Tâche écrite 1 => Recopiez intégralement le texte sur les photographies de Manset, sans en changer un mot.

Extrait du document =>
Voyageur en solitaire, sur cette route de terre qui fait le tour de la terre, Manset nous raconte qu’il découpe le monde à coup de rasoir pour voir au cœur du fruit le noyau noir, car ailleurs, il croit, le monde est meilleur.
Mille photos font bon dos aux sources d’une légende absente du quotidien médiatique.
On imagine assez spontanément ses photos accumulées dans des carnets de voyages aux notes éparses, à l’instar des peintres et sculpteurs qui à la fin du XIX° siècles se sont gorgés de photographies-croquis, pour cueillir les jaillissements d’instants éphémères que leurs dessins d’esquisse ne parvenaient pas à capter assez vite.
Toutes ces images seraient comme autant de bribes des chansons à venir.
De peur d’oublier une forme ou une idée, Manset aurait capturé des citations pour des lendemains poétiques en musique.
Oui, on y trouve les murs moisis, peau de velours, des villes éteintes avec des parcs glacés, et le doigt de l’ombre s’y étend dans la vallée de la paix.
Oui, les mansetophiles addicts peuvent s’illustrer leur musée phantasmatique en comptabilisant les références.
Mais plus grave et plus alerte, il y a des lumières latérales qui se répandent à l’arase de parois à la planéité glauque, des horizons qui chavirent sur la gauche et des immobilités sourdes dans lesquelles la poisseuse désuétude colorée du Kodachrome nous saute à l’œil.
Ces images sont des photographies.

Tâche écrite 2 => Remplacez « Source Control » par « Version Control » dans les lignes de la liste allant de celle qui contient « The image size is (1200, 752). » jusqu'à la dernière ligne de la liste, toutes deux incluses, et redonnez ces lignes seules sans rien modifier d'autre. Laissez les images de côté dans votre réponse.

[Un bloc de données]
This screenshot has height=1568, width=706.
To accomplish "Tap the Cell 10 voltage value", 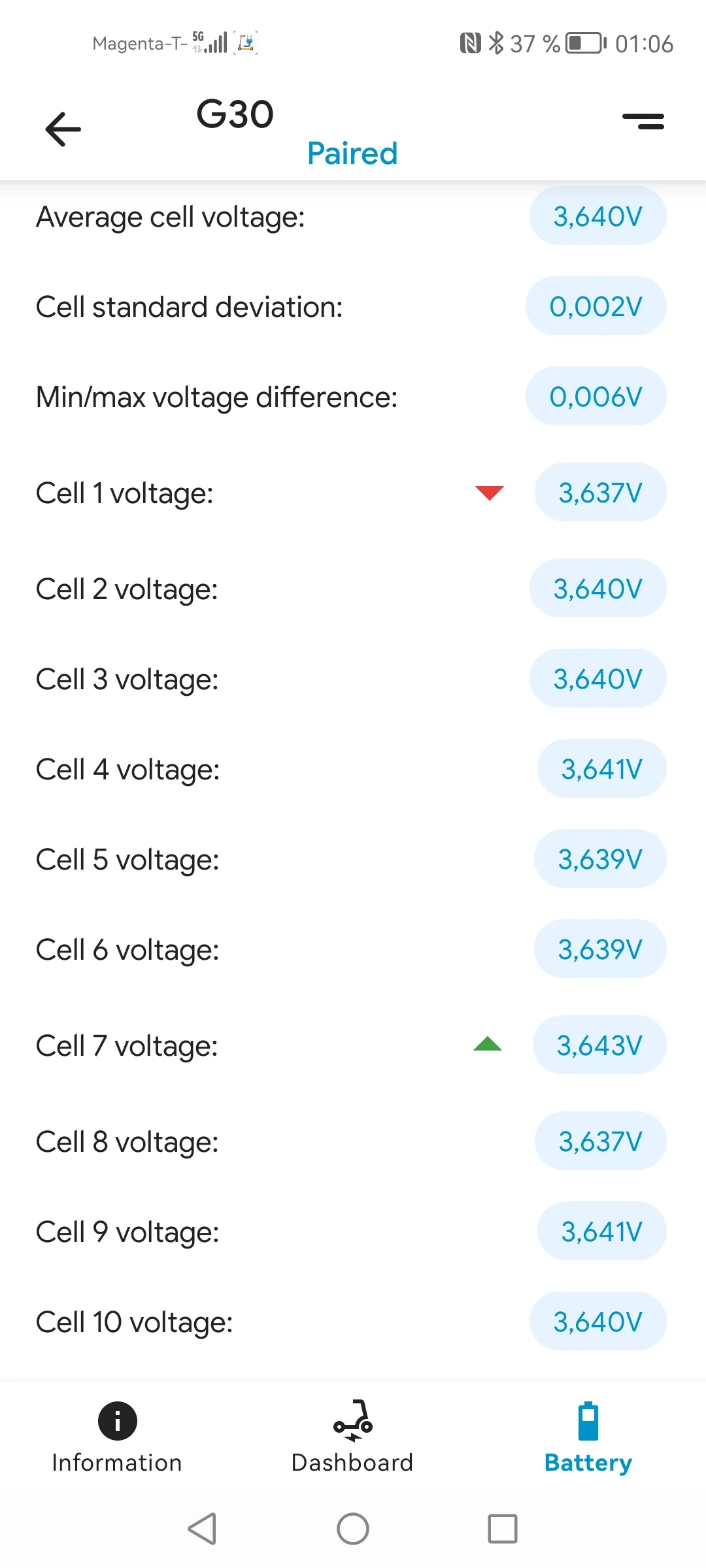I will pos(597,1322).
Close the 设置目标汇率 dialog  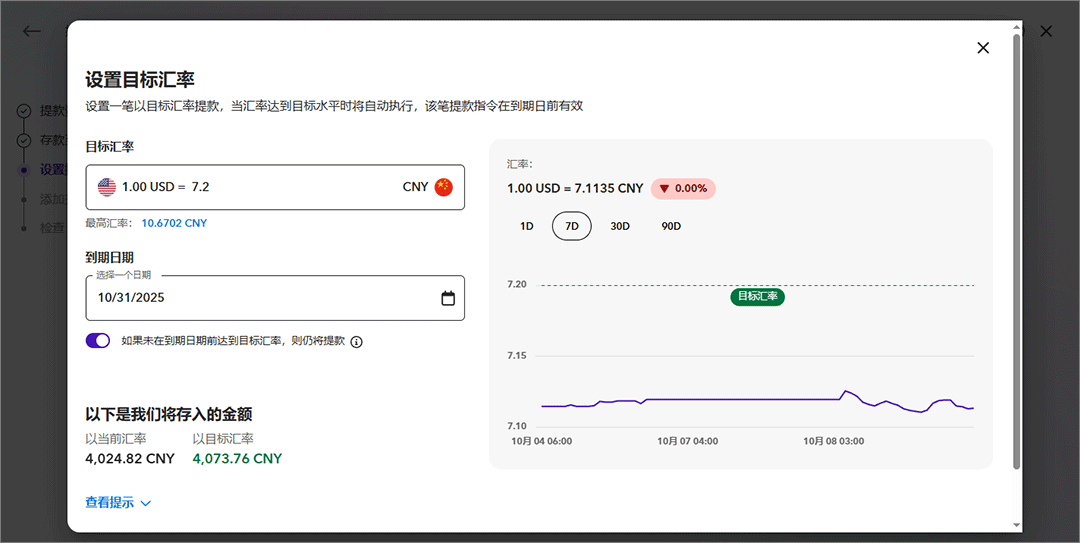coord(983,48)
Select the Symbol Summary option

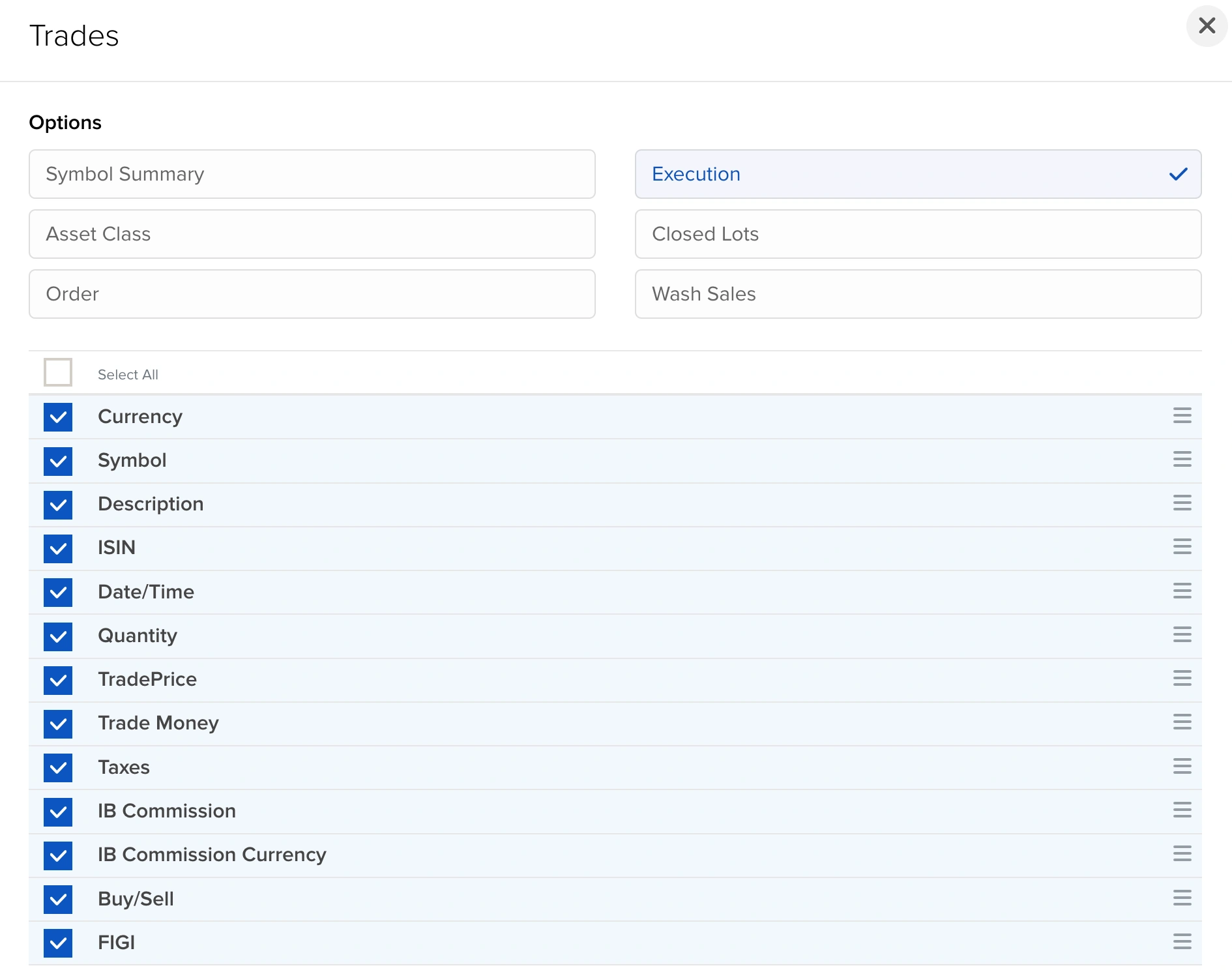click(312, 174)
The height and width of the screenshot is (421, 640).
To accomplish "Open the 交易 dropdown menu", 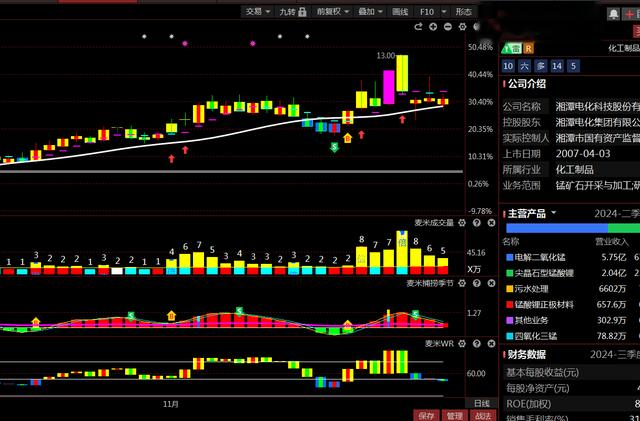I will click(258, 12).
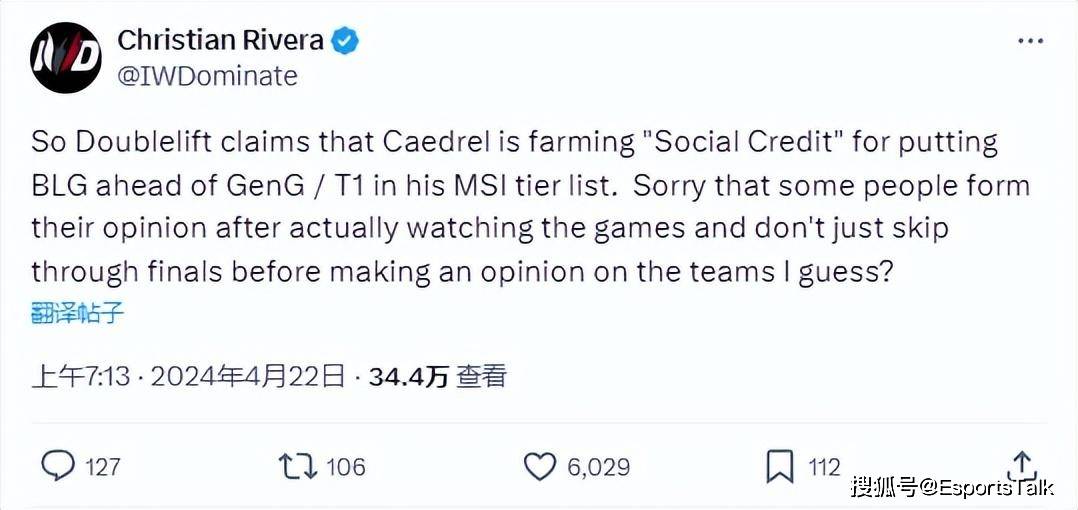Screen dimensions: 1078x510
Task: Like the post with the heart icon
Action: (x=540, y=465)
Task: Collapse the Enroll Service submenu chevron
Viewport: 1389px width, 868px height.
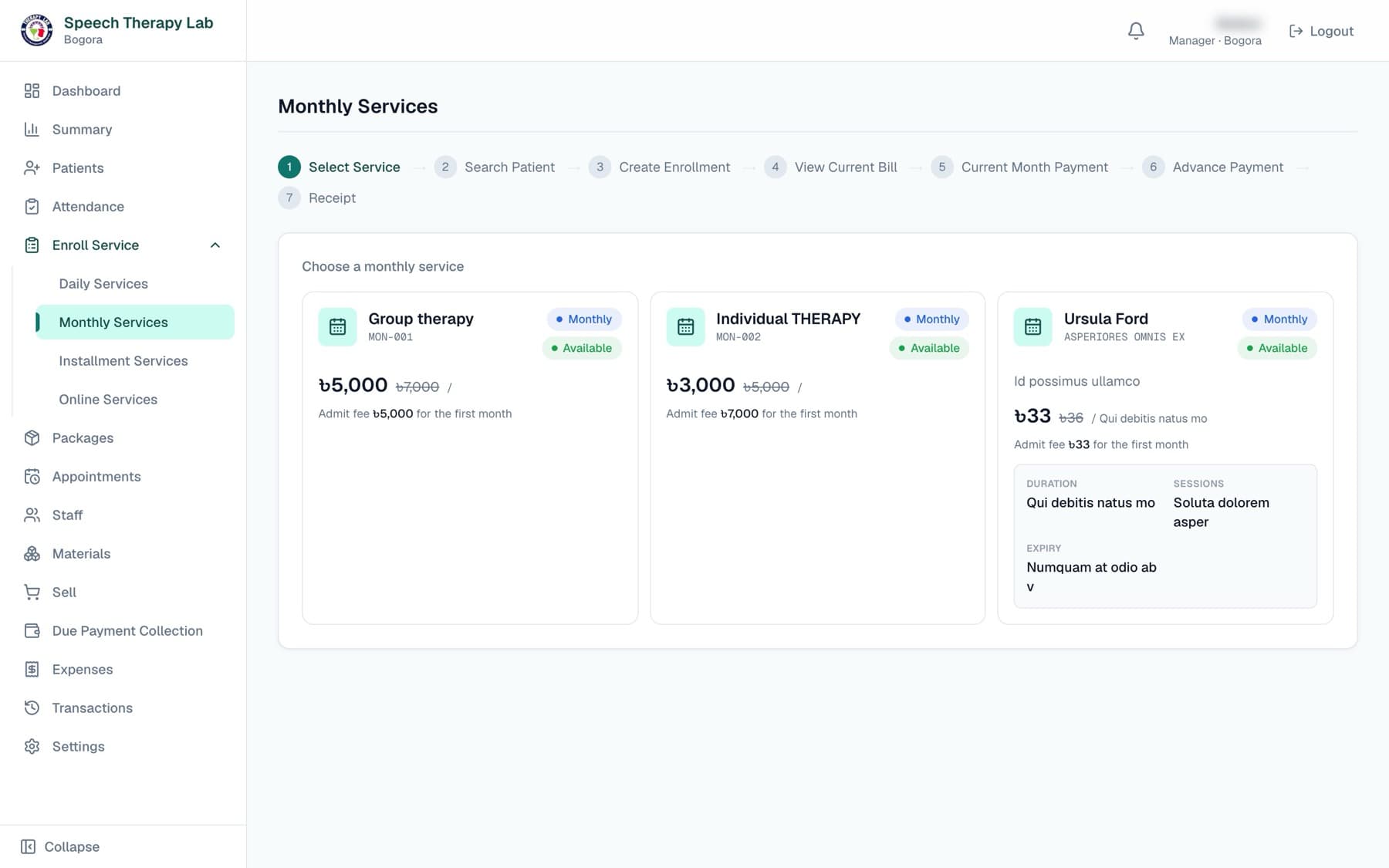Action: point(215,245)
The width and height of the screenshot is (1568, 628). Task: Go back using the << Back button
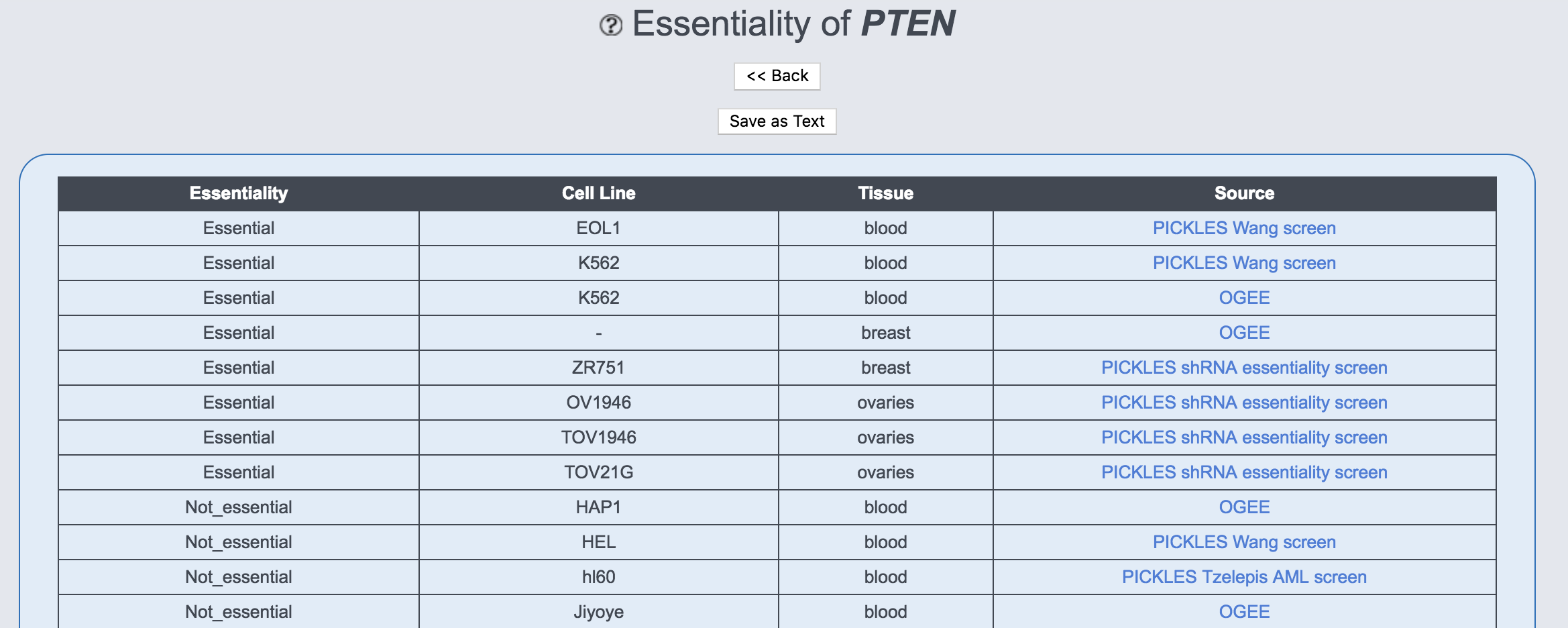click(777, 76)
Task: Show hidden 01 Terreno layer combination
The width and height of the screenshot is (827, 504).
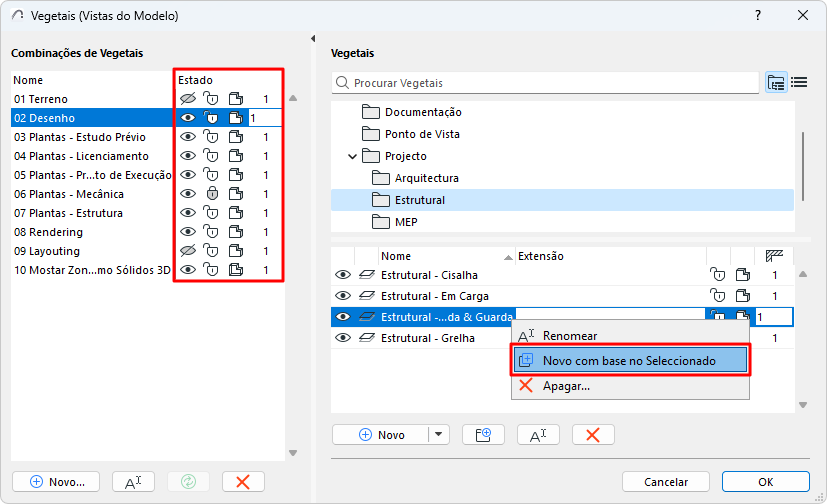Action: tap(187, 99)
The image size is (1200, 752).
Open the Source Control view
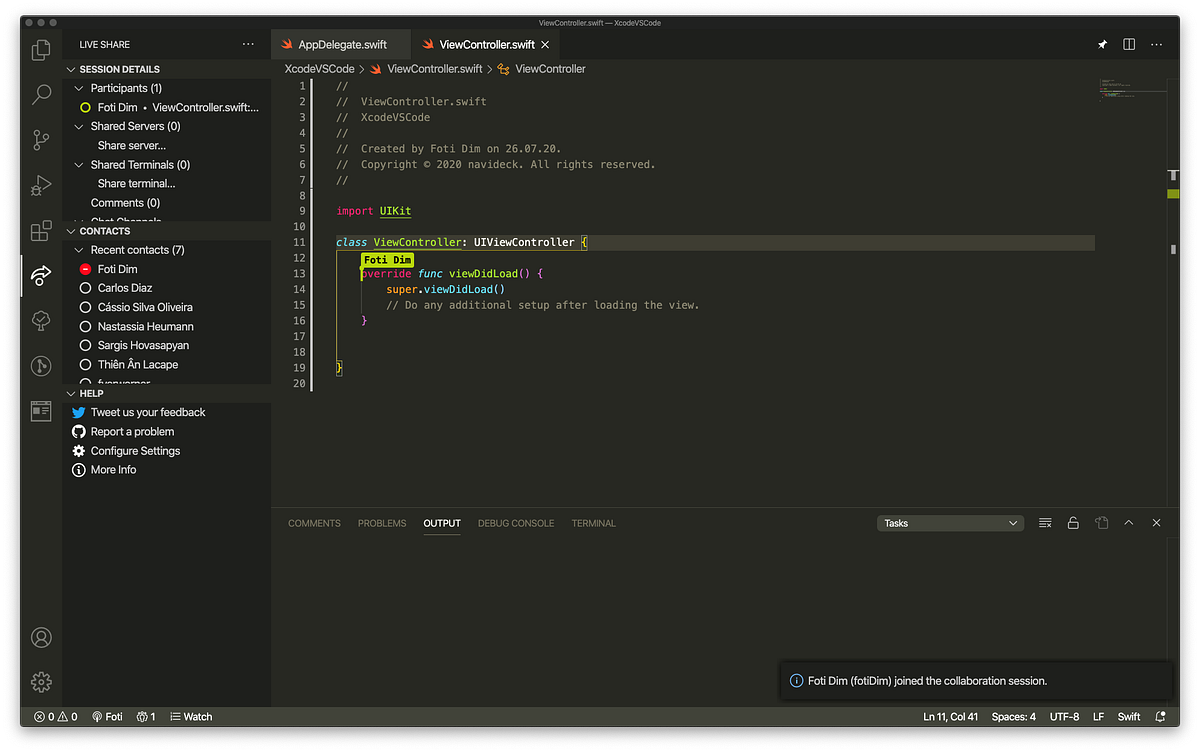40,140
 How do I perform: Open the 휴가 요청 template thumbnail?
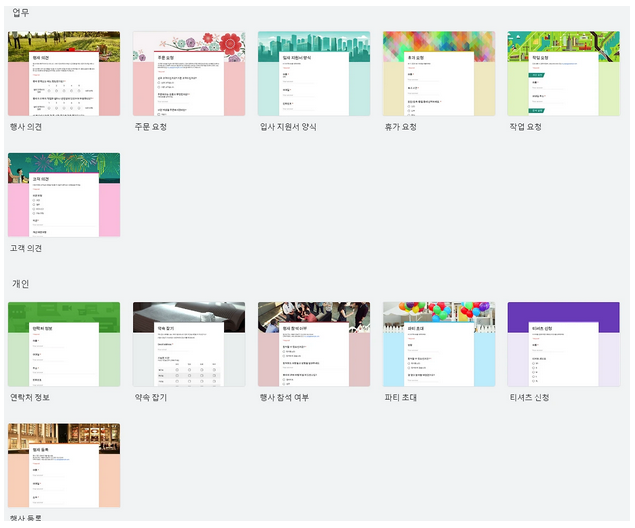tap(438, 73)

Réponse correcte 1 =>
Voyageur en solitaire, sur cette route de terre qui fait le tour de la terre, Manset nous raconte qu’il découpe le monde à coup de rasoir pour voir au cœur du fruit le noyau noir, car ailleurs, il croit, le monde est meilleur.
Mille photos font bon dos aux sources d’une légende absente du quotidien médiatique.
On imagine assez spontanément ses photos accumulées dans des carnets de voyages aux notes éparses, à l’instar des peintres et sculpteurs qui à la fin du XIX° siècles se sont gorgés de photographies-croquis, pour cueillir les jaillissements d’instants éphémères que leurs dessins d’esquisse ne parvenaient pas à capter assez vite.
Toutes ces images seraient comme autant de bribes des chansons à venir.
De peur d’oublier une forme ou une idée, Manset aurait capturé des citations pour des lendemains poétiques en musique.
Oui, on y trouve les murs moisis, peau de velours, des villes éteintes avec des parcs glacés, et le doigt de l’ombre s’y étend dans la vallée de la paix.
Oui, les mansetophiles addicts peuvent s’illustrer leur musée phantasmatique en comptabilisant les références.
Mais plus grave et plus alerte, il y a des lumières latérales qui se répandent à l’arase de parois à la planéité glauque, des horizons qui chavirent sur la gauche et des immobilités sourdes dans lesquelles la poisseuse désuétude colorée du Kodachrome nous saute à l’œil.
Ces images sont des photographies.

Réponse correcte 2 =>
The image size is (1200, 752).
Open the Version Control view
40,140
 How do I perform: Open the 휴가 요청 template thumbnail?
tap(438, 73)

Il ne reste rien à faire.